EP0096837B1 - Process for the production of a tungsten carbide activated electrode - Google Patents

Abstract

A process is disclosed for the production of a tungsten carbide-activated electrode, particularly an electrode which is utilizable as a cathode, and which consists of an electrically-conductive substrate with an active surface layer of tungsten carbide. The tungsten carbide is adhesively bonded through chemical reaction to the surface of a substrate which is constituted of graphite or a graphite-like material. The graphite-like material is a graphite binder mixture, whose binder material components, other than the graphitic filler granules, are only carbonized, and may not be completely graphited.

Description

The invention relates to a method for producing a tungsten carbide-activated electrode, which can be used in particular as a cathode and which consists of an electrically conductive carrier material with a surface-active layer consisting exclusively of tungsten carbide.

Electrodes of the aforementioned type are required as cathodes in the electrolysis for hydrogen generation in an acidic environment in general and in particular in the electrolysis in sulfuric acid solution or in the cathodic generation of hydrogen with simultaneous anodic oxidation of sulfur dioxide in sulfuric acid electrolyte. Special examples are the electrochemical oxidation of S0 ₂ from exhaust gases in the production of H ₂ as well as the analog electrolysis in the sulfuric acid hybrid cycle.

A known method for producing tungsten carbide-activated electrodes is that tungsten carbide is first produced and this is applied to the carrier as a powder by means of a binder (polyimide or polysulphone). However, electrodes manufactured in this way do not show a sufficiently high electrochemical activity.

A further method is known by which cathodes with a sufficiently high electrochemical activity can be produced (P. Cavallotti in Hydrogen as an Energy Vector, edit. AA Strub and G. Imarisio, D. Reidel Publishing Company, Dordrecht / Boston / London, 1980, p. 408, EUR 6783). According to this known method, a tungsten carbide-Teflon binder coating is applied to a gold-coated carrier. However, this procedure is very expensive due to the use of the noble metal.
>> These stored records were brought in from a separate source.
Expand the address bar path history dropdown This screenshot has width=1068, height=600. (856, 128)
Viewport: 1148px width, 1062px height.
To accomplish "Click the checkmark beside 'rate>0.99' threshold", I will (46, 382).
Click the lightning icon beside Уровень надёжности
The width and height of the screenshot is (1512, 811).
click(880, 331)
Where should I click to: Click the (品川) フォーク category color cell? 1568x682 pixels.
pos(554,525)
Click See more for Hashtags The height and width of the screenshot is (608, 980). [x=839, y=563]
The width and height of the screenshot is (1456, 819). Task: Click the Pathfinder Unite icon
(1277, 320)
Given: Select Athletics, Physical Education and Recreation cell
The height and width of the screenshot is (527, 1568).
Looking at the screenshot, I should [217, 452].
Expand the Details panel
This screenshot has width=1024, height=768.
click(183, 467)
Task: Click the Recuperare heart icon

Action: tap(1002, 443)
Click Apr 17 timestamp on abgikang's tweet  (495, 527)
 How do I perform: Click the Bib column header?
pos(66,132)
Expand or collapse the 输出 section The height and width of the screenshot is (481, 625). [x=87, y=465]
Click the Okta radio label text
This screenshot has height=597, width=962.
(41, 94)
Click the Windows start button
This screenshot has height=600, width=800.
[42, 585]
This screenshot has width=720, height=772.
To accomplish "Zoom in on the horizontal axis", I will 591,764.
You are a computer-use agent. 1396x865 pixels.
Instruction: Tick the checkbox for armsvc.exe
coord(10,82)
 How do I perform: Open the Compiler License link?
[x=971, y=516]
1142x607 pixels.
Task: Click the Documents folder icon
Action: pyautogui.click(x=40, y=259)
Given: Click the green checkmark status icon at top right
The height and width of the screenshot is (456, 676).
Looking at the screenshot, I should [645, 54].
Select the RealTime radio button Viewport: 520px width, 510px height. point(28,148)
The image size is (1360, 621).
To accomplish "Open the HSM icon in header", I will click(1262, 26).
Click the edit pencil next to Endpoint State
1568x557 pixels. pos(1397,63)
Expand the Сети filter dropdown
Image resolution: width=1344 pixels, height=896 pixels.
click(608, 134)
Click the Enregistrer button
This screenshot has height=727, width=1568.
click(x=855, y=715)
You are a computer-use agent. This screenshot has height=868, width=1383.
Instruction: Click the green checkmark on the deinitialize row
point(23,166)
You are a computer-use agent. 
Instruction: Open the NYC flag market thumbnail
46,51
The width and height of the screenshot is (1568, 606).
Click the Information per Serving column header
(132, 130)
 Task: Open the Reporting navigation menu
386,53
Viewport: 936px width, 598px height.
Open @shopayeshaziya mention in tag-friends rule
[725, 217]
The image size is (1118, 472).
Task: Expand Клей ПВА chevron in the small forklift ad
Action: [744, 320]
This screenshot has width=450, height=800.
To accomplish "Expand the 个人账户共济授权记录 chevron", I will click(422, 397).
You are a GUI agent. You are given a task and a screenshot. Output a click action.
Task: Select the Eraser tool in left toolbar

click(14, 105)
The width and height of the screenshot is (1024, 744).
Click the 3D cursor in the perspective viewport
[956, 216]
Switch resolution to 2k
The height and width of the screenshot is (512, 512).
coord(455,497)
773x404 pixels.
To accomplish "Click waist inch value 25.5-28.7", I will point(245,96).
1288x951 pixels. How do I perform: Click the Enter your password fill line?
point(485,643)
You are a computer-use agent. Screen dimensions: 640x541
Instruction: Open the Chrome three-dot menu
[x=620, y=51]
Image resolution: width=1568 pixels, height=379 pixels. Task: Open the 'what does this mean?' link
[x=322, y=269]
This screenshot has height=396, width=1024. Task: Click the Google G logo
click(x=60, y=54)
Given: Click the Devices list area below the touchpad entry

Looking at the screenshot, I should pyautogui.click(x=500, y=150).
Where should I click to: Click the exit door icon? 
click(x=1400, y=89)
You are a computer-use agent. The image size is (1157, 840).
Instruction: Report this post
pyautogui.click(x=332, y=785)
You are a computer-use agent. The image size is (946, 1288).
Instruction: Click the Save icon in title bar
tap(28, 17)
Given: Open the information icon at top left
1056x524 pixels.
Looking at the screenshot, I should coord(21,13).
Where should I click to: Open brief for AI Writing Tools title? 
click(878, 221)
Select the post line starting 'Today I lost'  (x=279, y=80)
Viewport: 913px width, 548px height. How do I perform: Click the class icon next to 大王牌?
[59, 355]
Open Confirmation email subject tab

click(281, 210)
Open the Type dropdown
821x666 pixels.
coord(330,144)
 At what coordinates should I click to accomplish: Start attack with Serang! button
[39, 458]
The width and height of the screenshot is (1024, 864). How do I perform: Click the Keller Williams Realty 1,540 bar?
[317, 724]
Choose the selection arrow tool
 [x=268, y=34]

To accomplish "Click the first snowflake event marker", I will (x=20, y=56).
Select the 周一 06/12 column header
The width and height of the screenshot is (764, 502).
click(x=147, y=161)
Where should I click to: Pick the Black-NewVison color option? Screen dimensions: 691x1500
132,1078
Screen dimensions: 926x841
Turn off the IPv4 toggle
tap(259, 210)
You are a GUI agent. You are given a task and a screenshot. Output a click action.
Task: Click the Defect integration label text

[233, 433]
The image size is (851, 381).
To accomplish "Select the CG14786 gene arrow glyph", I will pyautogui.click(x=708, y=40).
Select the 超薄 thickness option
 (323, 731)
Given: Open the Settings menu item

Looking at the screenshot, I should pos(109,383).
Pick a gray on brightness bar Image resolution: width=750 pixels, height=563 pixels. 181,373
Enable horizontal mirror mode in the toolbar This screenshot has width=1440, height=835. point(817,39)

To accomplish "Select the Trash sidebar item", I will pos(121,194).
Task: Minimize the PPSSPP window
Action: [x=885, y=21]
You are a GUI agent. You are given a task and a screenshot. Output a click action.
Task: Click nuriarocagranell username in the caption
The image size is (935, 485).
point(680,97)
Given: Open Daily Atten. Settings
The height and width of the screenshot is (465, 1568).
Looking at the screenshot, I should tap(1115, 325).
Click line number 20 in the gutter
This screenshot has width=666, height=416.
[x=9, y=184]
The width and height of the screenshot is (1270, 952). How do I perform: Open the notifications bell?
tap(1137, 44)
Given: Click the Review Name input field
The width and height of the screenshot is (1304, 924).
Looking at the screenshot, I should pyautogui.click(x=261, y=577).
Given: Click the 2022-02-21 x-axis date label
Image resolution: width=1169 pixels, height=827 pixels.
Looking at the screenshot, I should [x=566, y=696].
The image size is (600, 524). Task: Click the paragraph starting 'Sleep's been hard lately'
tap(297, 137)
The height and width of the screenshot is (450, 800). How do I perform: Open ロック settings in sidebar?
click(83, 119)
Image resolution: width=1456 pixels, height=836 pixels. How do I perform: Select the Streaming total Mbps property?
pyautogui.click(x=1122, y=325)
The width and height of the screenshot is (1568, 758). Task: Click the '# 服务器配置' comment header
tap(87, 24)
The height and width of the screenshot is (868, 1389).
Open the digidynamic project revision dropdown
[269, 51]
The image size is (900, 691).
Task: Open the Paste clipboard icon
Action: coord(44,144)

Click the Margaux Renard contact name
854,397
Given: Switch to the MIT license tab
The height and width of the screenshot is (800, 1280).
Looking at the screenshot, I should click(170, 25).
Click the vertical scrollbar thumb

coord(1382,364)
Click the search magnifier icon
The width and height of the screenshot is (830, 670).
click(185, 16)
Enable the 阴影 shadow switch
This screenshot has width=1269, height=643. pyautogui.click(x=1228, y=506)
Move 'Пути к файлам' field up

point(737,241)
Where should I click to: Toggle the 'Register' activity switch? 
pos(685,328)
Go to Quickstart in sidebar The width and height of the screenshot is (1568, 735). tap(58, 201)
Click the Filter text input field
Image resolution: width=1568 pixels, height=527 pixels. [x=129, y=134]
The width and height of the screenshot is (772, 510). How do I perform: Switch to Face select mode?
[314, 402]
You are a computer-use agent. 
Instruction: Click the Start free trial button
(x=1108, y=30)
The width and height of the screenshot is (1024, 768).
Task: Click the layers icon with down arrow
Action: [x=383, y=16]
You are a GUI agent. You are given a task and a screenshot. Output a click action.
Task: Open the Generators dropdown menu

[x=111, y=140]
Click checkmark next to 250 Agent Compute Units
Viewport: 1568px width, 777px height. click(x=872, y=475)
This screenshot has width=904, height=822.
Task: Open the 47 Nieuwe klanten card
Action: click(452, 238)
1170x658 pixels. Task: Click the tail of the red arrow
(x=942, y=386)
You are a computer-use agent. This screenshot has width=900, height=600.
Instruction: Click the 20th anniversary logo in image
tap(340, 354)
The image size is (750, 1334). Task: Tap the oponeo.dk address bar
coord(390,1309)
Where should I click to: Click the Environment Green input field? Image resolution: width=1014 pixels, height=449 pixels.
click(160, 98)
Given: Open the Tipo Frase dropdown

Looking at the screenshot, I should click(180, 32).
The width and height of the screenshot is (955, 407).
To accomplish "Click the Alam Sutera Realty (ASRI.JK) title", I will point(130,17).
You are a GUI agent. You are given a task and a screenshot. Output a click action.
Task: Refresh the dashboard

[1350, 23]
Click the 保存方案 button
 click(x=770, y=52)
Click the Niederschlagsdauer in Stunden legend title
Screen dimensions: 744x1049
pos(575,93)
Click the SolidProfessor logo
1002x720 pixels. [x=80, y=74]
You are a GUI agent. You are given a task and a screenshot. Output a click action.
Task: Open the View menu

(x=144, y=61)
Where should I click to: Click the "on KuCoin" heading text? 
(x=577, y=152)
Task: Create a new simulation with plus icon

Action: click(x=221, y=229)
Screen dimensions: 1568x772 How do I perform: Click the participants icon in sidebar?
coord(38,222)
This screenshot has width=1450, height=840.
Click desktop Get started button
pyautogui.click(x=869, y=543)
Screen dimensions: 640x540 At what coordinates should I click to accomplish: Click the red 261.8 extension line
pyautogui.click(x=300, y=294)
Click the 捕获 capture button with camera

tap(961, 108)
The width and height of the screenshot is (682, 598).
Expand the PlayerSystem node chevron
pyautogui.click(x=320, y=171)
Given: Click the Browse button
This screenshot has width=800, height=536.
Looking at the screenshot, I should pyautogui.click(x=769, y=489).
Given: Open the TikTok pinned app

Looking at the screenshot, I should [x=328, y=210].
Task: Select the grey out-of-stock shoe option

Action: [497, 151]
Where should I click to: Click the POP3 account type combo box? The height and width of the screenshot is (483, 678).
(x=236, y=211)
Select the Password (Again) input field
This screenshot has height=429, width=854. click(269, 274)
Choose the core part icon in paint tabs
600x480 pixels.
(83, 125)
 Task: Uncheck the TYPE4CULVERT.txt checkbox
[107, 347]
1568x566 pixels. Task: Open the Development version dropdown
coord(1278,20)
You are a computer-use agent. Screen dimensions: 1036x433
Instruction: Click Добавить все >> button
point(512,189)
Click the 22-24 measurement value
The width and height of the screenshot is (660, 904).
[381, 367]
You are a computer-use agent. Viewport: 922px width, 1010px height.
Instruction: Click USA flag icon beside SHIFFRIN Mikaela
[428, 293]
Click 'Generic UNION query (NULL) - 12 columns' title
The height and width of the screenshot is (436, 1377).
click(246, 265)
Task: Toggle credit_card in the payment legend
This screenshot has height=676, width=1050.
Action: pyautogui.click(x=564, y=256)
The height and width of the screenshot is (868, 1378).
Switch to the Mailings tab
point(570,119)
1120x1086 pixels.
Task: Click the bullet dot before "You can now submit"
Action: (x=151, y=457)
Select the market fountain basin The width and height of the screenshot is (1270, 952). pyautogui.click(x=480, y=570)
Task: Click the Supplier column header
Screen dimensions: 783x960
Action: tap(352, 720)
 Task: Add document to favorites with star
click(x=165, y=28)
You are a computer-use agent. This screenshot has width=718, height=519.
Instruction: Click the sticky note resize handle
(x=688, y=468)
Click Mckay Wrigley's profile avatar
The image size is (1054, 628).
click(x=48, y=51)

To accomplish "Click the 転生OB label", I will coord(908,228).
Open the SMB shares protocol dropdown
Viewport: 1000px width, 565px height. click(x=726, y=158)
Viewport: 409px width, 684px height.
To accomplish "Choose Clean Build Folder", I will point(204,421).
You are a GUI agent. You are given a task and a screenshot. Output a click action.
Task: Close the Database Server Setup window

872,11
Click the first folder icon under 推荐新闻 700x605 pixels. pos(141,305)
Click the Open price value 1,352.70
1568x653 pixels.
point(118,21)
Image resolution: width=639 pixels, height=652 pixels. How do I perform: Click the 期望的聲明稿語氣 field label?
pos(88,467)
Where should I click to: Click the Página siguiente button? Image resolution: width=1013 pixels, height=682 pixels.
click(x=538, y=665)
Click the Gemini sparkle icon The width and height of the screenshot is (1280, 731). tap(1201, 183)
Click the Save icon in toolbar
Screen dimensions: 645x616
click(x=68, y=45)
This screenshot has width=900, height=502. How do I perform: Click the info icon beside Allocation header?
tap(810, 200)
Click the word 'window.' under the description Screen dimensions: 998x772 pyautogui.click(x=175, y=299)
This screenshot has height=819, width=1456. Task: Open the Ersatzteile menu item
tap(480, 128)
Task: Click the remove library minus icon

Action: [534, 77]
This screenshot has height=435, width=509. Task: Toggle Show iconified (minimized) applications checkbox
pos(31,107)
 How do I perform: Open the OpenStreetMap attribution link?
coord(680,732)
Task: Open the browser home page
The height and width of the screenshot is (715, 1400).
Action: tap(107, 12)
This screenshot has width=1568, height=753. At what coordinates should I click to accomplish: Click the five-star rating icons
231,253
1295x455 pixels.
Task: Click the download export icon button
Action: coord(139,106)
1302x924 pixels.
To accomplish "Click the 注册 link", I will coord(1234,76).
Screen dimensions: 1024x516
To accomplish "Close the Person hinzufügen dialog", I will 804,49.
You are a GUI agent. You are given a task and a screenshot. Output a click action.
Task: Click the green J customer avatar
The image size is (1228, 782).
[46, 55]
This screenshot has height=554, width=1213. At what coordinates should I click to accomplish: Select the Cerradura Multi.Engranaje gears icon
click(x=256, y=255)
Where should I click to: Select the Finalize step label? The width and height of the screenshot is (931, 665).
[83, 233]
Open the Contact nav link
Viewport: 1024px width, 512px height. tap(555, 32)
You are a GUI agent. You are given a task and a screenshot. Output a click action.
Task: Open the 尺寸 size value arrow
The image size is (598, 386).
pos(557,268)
Another known method for producing a tungsten carbide-activated electrode consists in that active tungsten carbide with graphite powder is cold-pressed to the electrode (H. Böhm, Chem.-Ing.-Techn. 49 (1977, 328). However, the cathodes produced in this way only result in relatively low cathodic current densities, which suggests an unfavorable structure of the electrodes.

From DE-B-1 299 287 an electrode, in particular a cathode for the electrolytic decomposition of hydrochloric acid is also known, which has a coating containing tungsten carbide. However, this coating, which is applied to the carrier by flame spraying, contains metallic cobalt or nickel in addition to tungsten carbide.

It is an object of the invention to provide a method for producing a tungsten carbide-activated electrode of the type mentioned at the outset, in which the use of expensive precious metals is avoided and which nevertheless leads to electrodes with high electrochemical activity which are stable in the long term.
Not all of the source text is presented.